## AVAILABLE RECORDS
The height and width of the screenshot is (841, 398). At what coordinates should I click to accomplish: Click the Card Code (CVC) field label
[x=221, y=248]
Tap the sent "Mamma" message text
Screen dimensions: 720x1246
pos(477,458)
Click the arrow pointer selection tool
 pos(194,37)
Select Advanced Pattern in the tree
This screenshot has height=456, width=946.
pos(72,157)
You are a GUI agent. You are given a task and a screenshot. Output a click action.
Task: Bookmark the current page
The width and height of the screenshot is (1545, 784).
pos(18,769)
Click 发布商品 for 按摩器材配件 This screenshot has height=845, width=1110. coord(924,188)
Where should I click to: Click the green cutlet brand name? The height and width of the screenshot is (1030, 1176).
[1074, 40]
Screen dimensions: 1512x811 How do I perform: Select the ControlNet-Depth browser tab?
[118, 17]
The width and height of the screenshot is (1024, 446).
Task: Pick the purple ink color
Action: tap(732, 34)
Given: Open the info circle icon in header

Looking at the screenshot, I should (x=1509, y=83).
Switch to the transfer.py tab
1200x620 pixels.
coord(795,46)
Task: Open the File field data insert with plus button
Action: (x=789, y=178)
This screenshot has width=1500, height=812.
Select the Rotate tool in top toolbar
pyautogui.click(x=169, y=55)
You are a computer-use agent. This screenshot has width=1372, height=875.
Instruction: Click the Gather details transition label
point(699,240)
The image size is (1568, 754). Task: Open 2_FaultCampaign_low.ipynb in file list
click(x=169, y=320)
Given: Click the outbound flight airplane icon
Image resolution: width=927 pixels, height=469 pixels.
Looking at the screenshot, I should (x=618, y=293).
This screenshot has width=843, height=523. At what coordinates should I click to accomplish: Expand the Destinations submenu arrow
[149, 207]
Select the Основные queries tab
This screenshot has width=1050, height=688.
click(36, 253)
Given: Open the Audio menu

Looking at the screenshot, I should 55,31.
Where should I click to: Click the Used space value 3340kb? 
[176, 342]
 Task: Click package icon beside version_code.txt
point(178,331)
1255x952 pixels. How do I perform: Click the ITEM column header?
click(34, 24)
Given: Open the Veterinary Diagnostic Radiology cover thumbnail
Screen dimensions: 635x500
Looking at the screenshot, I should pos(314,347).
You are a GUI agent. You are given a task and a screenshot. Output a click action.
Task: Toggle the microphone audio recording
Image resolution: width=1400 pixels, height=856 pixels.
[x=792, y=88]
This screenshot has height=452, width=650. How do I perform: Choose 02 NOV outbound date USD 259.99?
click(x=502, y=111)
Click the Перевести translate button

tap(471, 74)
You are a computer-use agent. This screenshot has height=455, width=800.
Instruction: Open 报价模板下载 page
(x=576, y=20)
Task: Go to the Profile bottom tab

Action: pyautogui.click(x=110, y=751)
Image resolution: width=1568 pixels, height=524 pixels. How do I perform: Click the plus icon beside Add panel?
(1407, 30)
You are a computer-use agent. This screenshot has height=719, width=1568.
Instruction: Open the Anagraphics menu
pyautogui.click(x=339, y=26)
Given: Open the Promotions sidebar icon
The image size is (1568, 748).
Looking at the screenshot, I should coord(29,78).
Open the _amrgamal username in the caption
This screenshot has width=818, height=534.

## EXERCISE OBJECTIVE
Retype all of the records above without a single alteration.

## YOUR RESPONSE
The height and width of the screenshot is (841, 398). At what coordinates should I click to accomplish: Click the Card Code (CVC) field label
[x=221, y=248]
Tap the sent "Mamma" message text
Screen dimensions: 720x1246
pos(477,458)
Click the arrow pointer selection tool
 pos(194,37)
Select Advanced Pattern in the tree
This screenshot has height=456, width=946.
pos(72,157)
You are a GUI agent. You are given a task and a screenshot. Output a click action.
Task: Bookmark the current page
The width and height of the screenshot is (1545, 784).
pos(18,769)
Click 发布商品 for 按摩器材配件 This screenshot has height=845, width=1110. coord(924,188)
Where should I click to: Click the green cutlet brand name? The height and width of the screenshot is (1030, 1176).
[1074, 40]
Screen dimensions: 1512x811 How do I perform: Select the ControlNet-Depth browser tab?
[118, 17]
The width and height of the screenshot is (1024, 446).
Task: Pick the purple ink color
Action: tap(732, 34)
Given: Open the info circle icon in header

Looking at the screenshot, I should (x=1509, y=83).
Switch to the transfer.py tab
1200x620 pixels.
coord(795,46)
Task: Open the File field data insert with plus button
Action: (x=789, y=178)
This screenshot has width=1500, height=812.
Select the Rotate tool in top toolbar
pyautogui.click(x=169, y=55)
You are a computer-use agent. This screenshot has width=1372, height=875.
Instruction: Click the Gather details transition label
point(699,240)
The image size is (1568, 754). Task: Open 2_FaultCampaign_low.ipynb in file list
click(x=169, y=320)
Given: Click the outbound flight airplane icon
Image resolution: width=927 pixels, height=469 pixels.
Looking at the screenshot, I should (x=618, y=293).
This screenshot has width=843, height=523. At what coordinates should I click to accomplish: Expand the Destinations submenu arrow
[149, 207]
Select the Основные queries tab
This screenshot has width=1050, height=688.
click(36, 253)
Given: Open the Audio menu

Looking at the screenshot, I should 55,31.
Where should I click to: Click the Used space value 3340kb? 
[176, 342]
 Task: Click package icon beside version_code.txt
point(178,331)
1255x952 pixels. How do I perform: Click the ITEM column header?
click(34, 24)
Given: Open the Veterinary Diagnostic Radiology cover thumbnail
Screen dimensions: 635x500
Looking at the screenshot, I should pos(314,347).
You are a GUI agent. You are given a task and a screenshot. Output a click action.
Task: Toggle the microphone audio recording
Image resolution: width=1400 pixels, height=856 pixels.
[x=792, y=88]
This screenshot has height=452, width=650. How do I perform: Choose 02 NOV outbound date USD 259.99?
click(x=502, y=111)
Click the Перевести translate button

tap(471, 74)
You are a computer-use agent. This screenshot has height=455, width=800.
Instruction: Open 报价模板下载 page
(x=576, y=20)
Task: Go to the Profile bottom tab

Action: pyautogui.click(x=110, y=751)
Image resolution: width=1568 pixels, height=524 pixels. How do I perform: Click the plus icon beside Add panel?
(1407, 30)
You are a computer-use agent. This screenshot has height=719, width=1568.
Instruction: Open the Anagraphics menu
pyautogui.click(x=339, y=26)
Given: Open the Promotions sidebar icon
The image size is (1568, 748).
Looking at the screenshot, I should coord(29,78).
Open the _amrgamal username in the caption
This screenshot has width=818, height=534.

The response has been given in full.